Double Cut Dry-Aged Bone-In Rib-Eye

Charlie Palmer Steak


For the steak

  • Two  20-ounce double bone-in aged rib-eye steaks
  •   Salt and pepper to taste
  • 1 Tablespoon  extra-virgin olive oil
  • 1/2 Tablespoon  butter
  • sprigs fresh thyme
  • cloves garlic

For the potatoes

  • Idaho potatoes
  • 3 Cups  heavy cream
  • 2 Tablespoons  truffle shavings (optional)
  •   Salt and pepper, to taste
  • 1/2 Cup  shaved Parmesan

For the Brussels sprouts

  • 1 Pound  Brussels sprouts, trimmed and outer leaves removed
  • 2 Tablespoons  olive oil
  • 6 Ounces  pancetta, sliced 1/4-inch thick, small diced
  • cloves garlic, minced
  •   Salt and pepper, to taste
  • 1 Cup  chicken stock

There’s nothing more elegant that a rib-eye, and this straightforward dish uses simple aromatics to season the steak, and pairs it with creamy potatoes and crispy Brussels sprouts.


For the steak

Season the steaks with salt and pepper. Lay the steak flat on cutting board, tie kitchen twine tightly around the sides and bone; this will help the steak keep its shape during cooking.

In a heavy skillet, heat the oil in pan until hot, add garlic, thyme, and butter. Sear steak on both sides. Tilt skillet slightly to pool oil and butter mixture and spoon baste the steak as it sears.  Remove skillet from heat and place in preheated 400-degree oven and continue cooking to desired temperature (medium-rare 130 degrees). Remove from oven and let steak rest for 5-7 minutes before slicing into chops.

For the potatoes

Slice potatoes paper-thin using a Japanese mandoline.  In a medium saucepan, heat heavy cream; add truffle shavings and season to taste with salt and pepper.

Place sliced potatoes in a large bowl.  Pour hot cream and truffle mixture over potatoes and mix to coat potatoes completely.

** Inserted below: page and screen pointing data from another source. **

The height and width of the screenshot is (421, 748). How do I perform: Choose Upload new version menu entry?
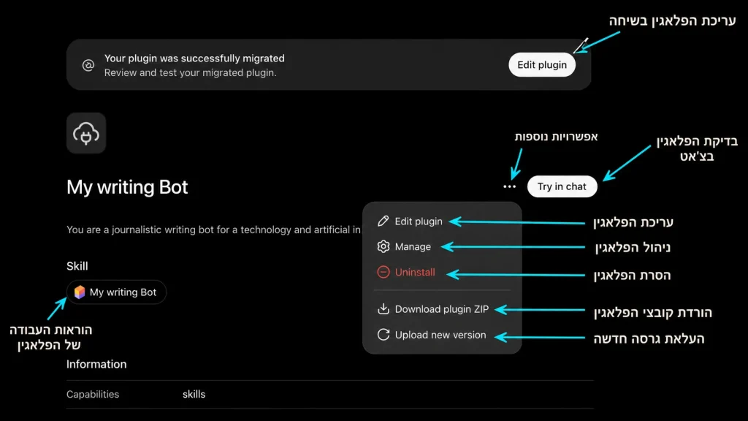pyautogui.click(x=442, y=335)
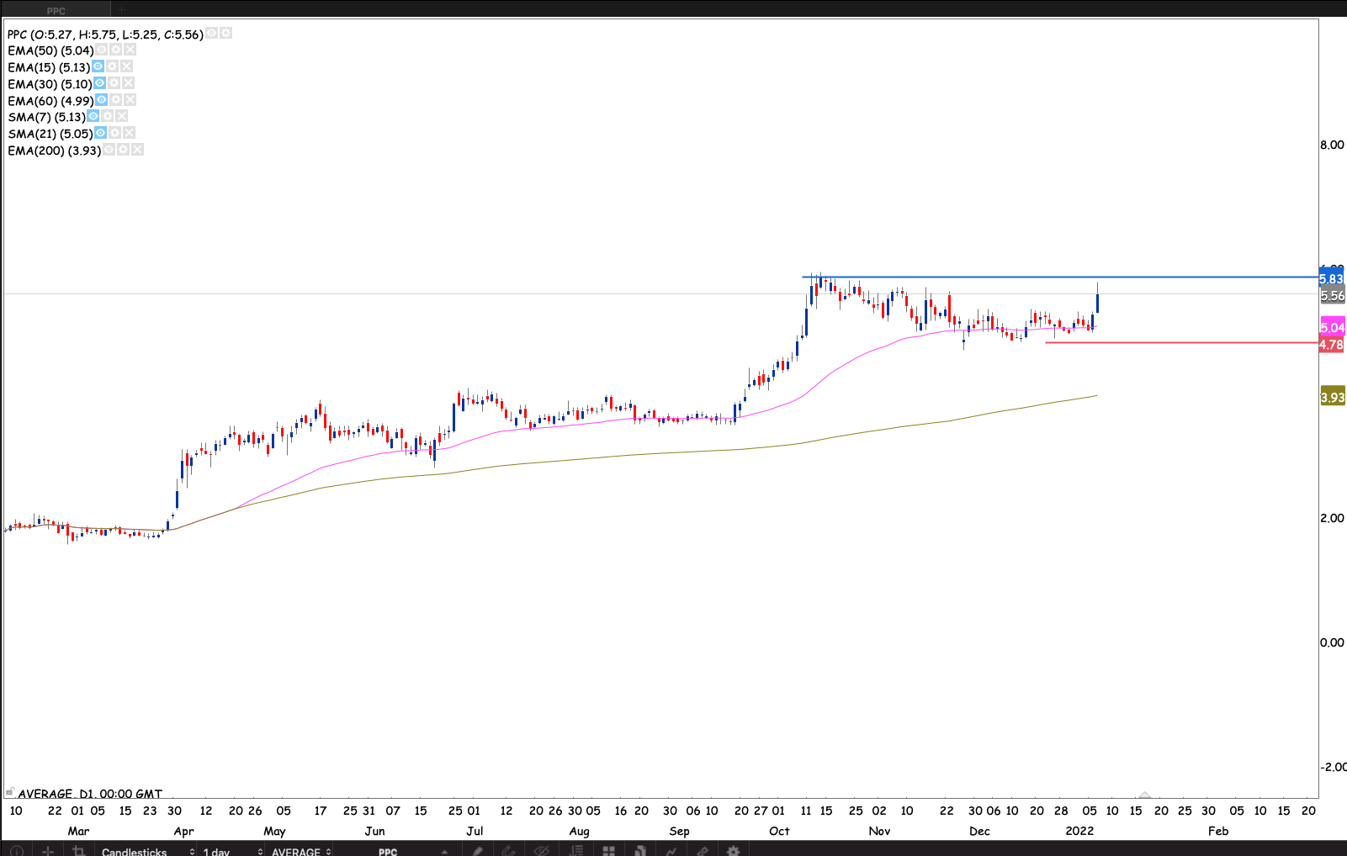This screenshot has width=1347, height=856.
Task: Open settings gear for PPC price series
Action: (225, 34)

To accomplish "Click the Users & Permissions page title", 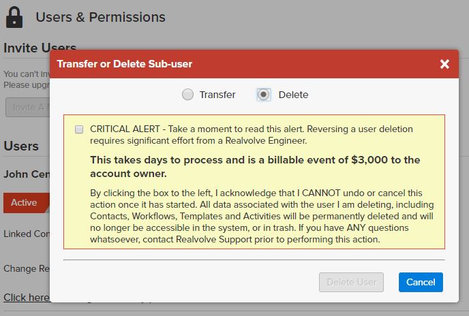I will click(100, 17).
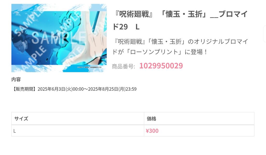Click the サイズ column header
This screenshot has width=266, height=155.
(x=78, y=119)
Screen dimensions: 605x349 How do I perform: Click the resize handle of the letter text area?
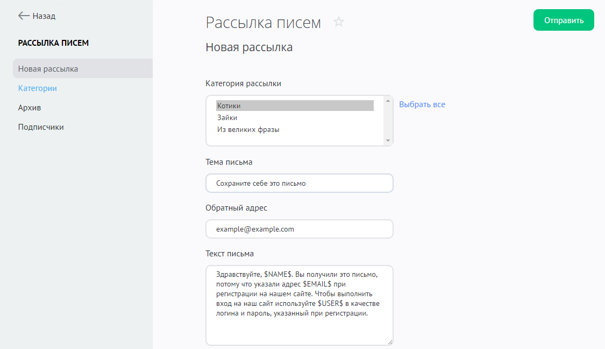pos(389,341)
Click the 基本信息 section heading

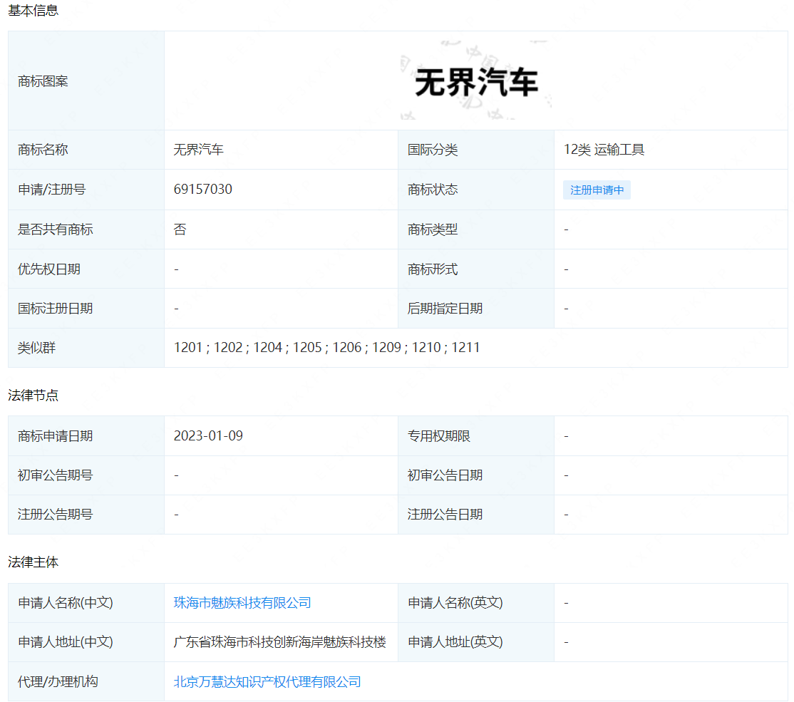point(33,11)
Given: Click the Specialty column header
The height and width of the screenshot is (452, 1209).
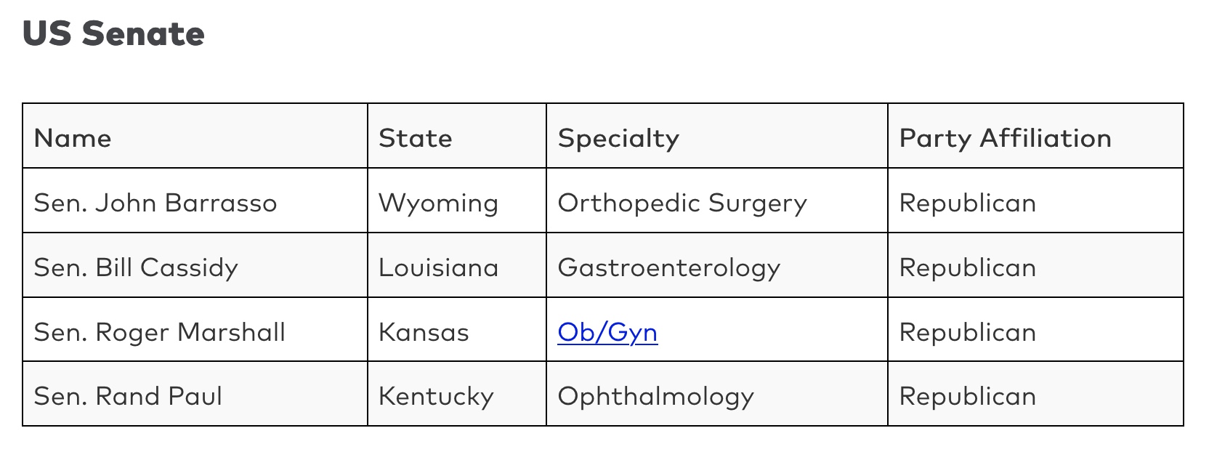Looking at the screenshot, I should [x=618, y=138].
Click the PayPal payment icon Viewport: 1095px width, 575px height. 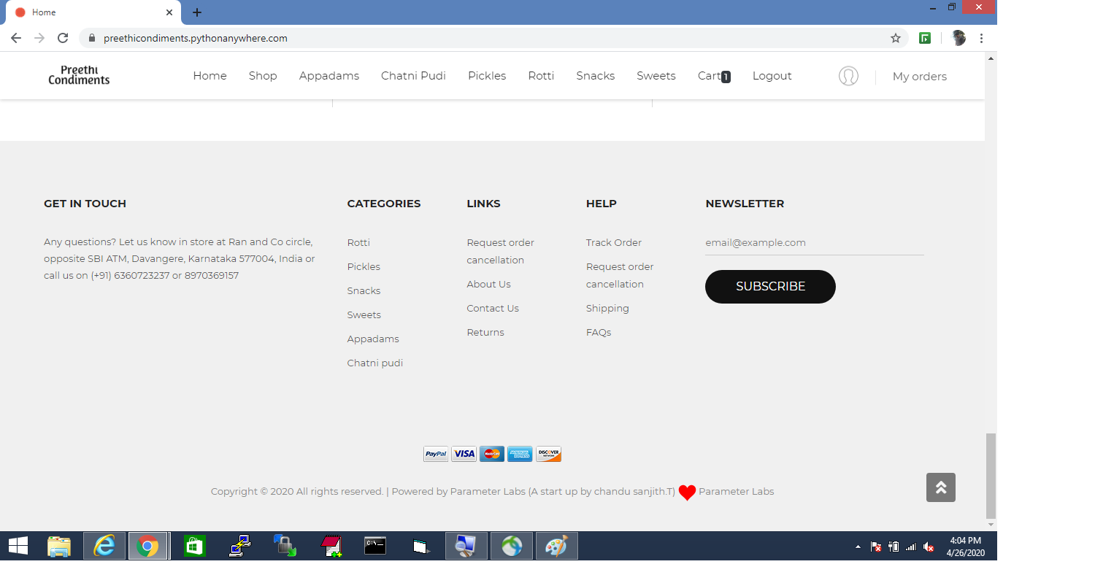pyautogui.click(x=435, y=453)
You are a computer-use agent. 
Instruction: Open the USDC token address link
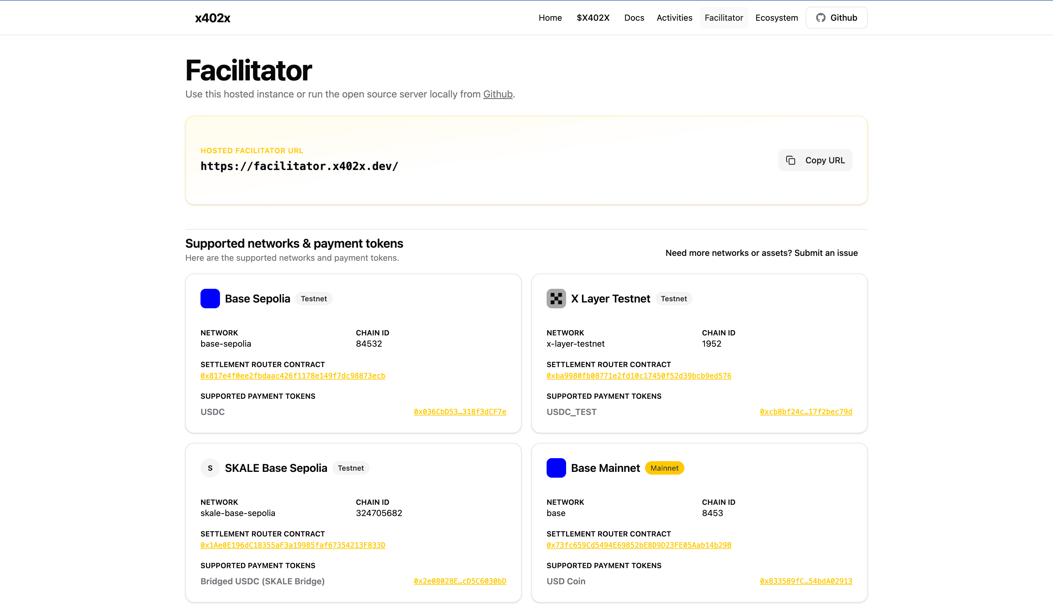pyautogui.click(x=460, y=412)
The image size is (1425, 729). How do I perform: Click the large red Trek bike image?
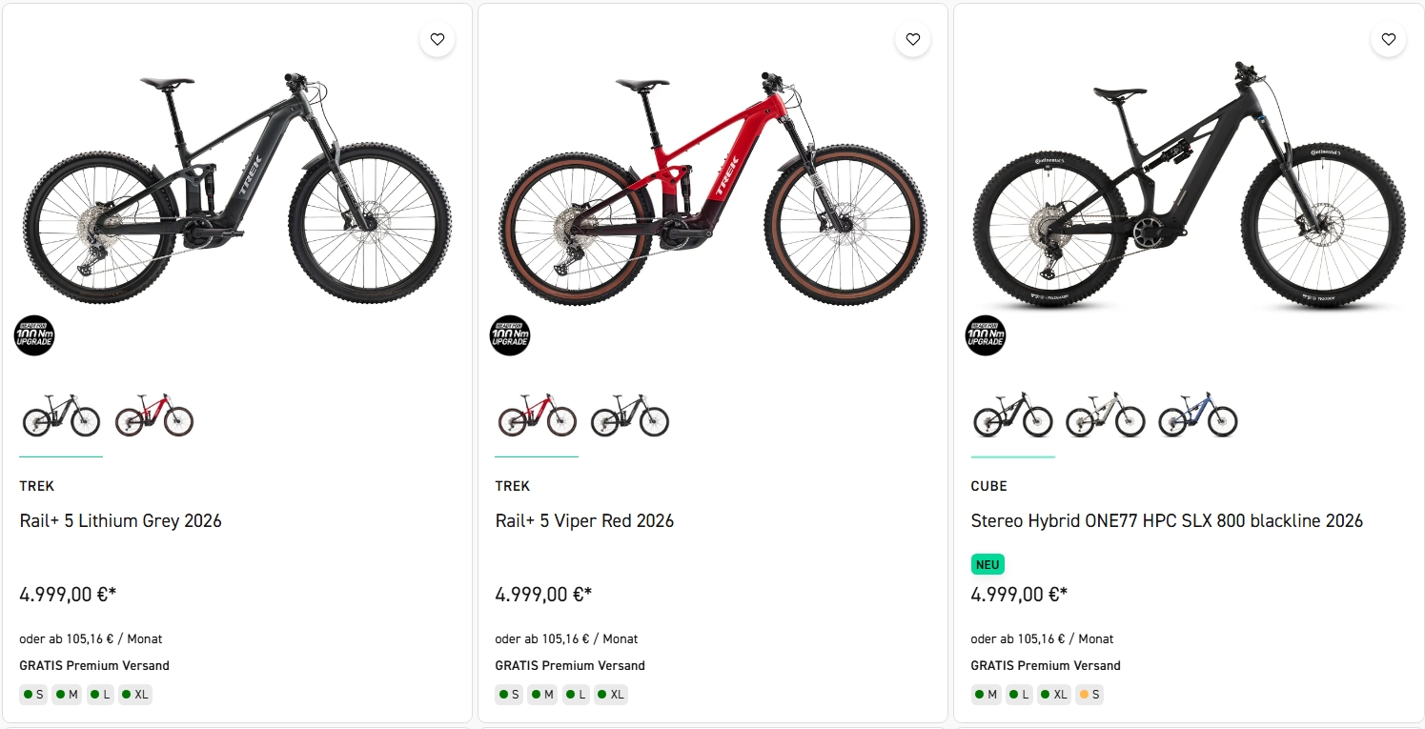[x=712, y=188]
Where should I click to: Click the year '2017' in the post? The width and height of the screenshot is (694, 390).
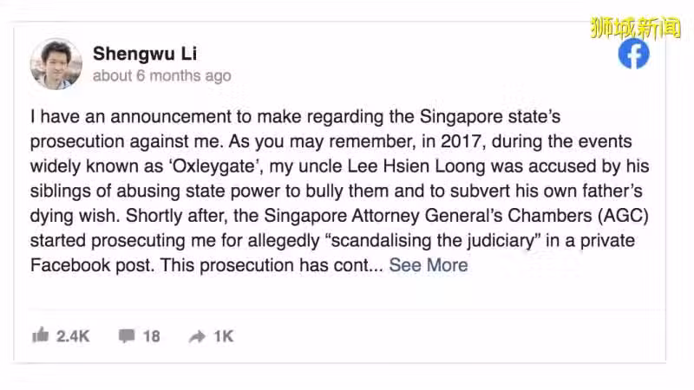pyautogui.click(x=461, y=142)
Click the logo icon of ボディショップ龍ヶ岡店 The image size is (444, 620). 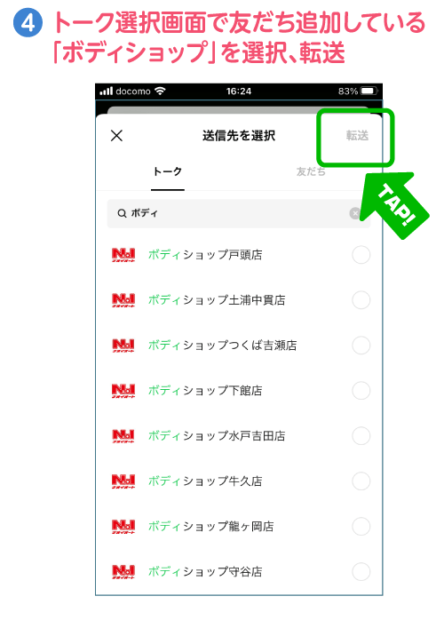(123, 527)
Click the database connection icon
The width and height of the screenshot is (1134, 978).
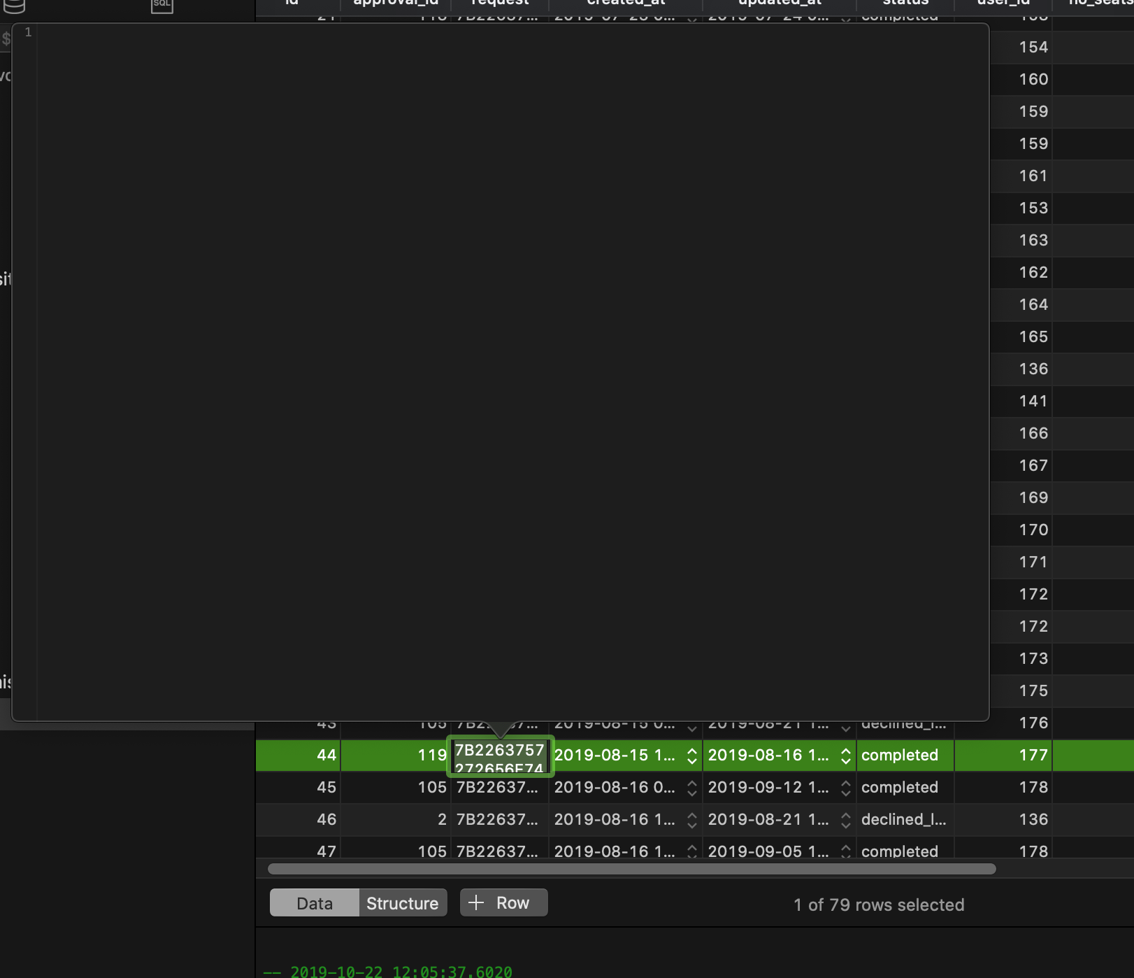pos(15,7)
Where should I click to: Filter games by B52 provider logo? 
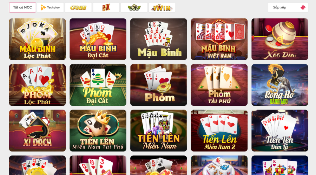click(x=134, y=7)
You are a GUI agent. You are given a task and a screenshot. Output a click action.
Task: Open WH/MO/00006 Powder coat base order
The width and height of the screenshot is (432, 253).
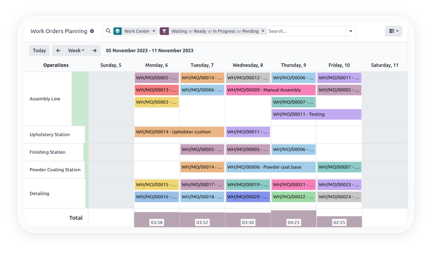(271, 167)
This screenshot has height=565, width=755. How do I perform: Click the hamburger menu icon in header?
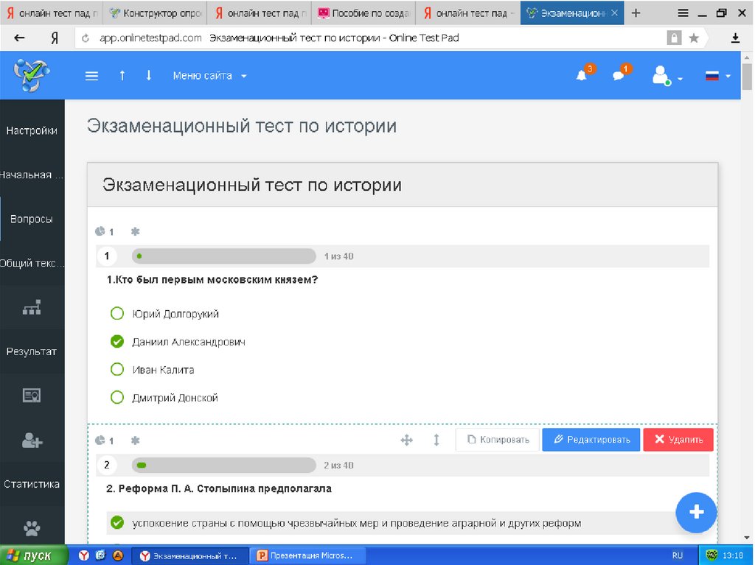(91, 76)
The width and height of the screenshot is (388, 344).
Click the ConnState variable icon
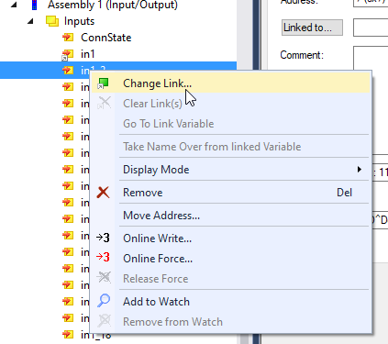tap(68, 38)
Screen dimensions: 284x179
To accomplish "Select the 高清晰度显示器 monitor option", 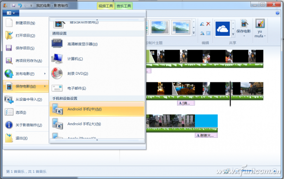I will point(97,44).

Grease a large square ovenproof casserole dish.  Layer potatoes shingle style, sprinkling Parmesan cheese on top of each layer, finishing with a layer of cheese. Heavily grease around the top edges of casserole with butter.  Bake in a preheated 400-degree oven for 1-½ hours.

For the Brussels sprouts

In a large pot of boiling water, partially cook the Brussels sprouts, about 5 minutes. Remove from heat and drain.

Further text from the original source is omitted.